X is Uniform $[-\theta,\theta]$ what is the distribution of $Y=\frac{1}{x^{2}}$?

Question

X is Uniform $[-\theta,\theta], \theta>0$ what is the distribution of $Y=\frac{1}{x^{2}}$

So I've been working on some transformation questions; however, most of them have been one to one. I am a bit stuck on how to proceed with this question.

So far, I have: $G(y) = P(Y\leq y) = P(\frac{1}{x^{2}}\leq y) = P(-\frac{1}{\sqrt{y}}\leq x \leq \frac{1}{\sqrt{y}})$

I'm pretty sure this will be a piecewise distribution for various ranges of $X$, but I'm having a hard time coming up with the ranges, because at 0 $Y$ is undefined. Can any one give some guidance?

Thank you in advance!

Answer 1

First, $G(0) = 0$. For $y > 0$, $P(x^{-2} \leq y) = P(x^2 \geq y^{-1}) = P(x \geq y^{-0.5}) + P(x \leq - y^{-0.5})$.

You just missed one change from $\leq$ to $\geq$ in the middle.

Answer 2

Or just directly apply the change of variables formula, somewhat mechanically.

Pdf of $X$ is $$f_X(x)=\frac{1}{2\theta}\mathbf1_{|x|<\theta}\quad,\,\theta>0$$

You are transforming $X\to Y$ such that $Y=\frac{1}{X^2}$.

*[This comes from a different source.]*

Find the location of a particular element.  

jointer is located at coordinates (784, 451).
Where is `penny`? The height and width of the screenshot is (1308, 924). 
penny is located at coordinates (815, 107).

So, $$x=\begin{cases}\frac{1}{\sqrt y}&,\text{ if }0<x<\theta\\-\frac{1}{\sqrt y}&,\text{ if }-\theta<x<0\end{cases}$$

And $$|x|<\theta \implies x^2<\theta^2\implies y>\frac{1}{\theta^2} $$

Absolute value of jacobian is $$\left|\frac{\mathrm{d}x}{\mathrm{d}y}\right|=\frac{1}{2y^{3/2}}$$

Pdf of $Y$ should be

\begin{align} f_Y(y)&=f_X\left(\frac{1}{\sqrt y}\right)\left|\frac{\mathrm{d}x}{\mathrm{d}y}\right|+f_{X}\left(-\frac{1}{\sqrt y}\right)\left|\frac{\mathrm{d}x}{\mathrm{d}y}\right| \\&=2 f_{X}\left(\frac{1}{\sqrt y}\right)\left|\frac{\mathrm{d}x}{\mathrm{d}y}\right| \\&=\frac{1}{2\theta y^{3/2}}\mathbf1_{y>1/\theta^2}\qquad,\,\theta>0 \end{align}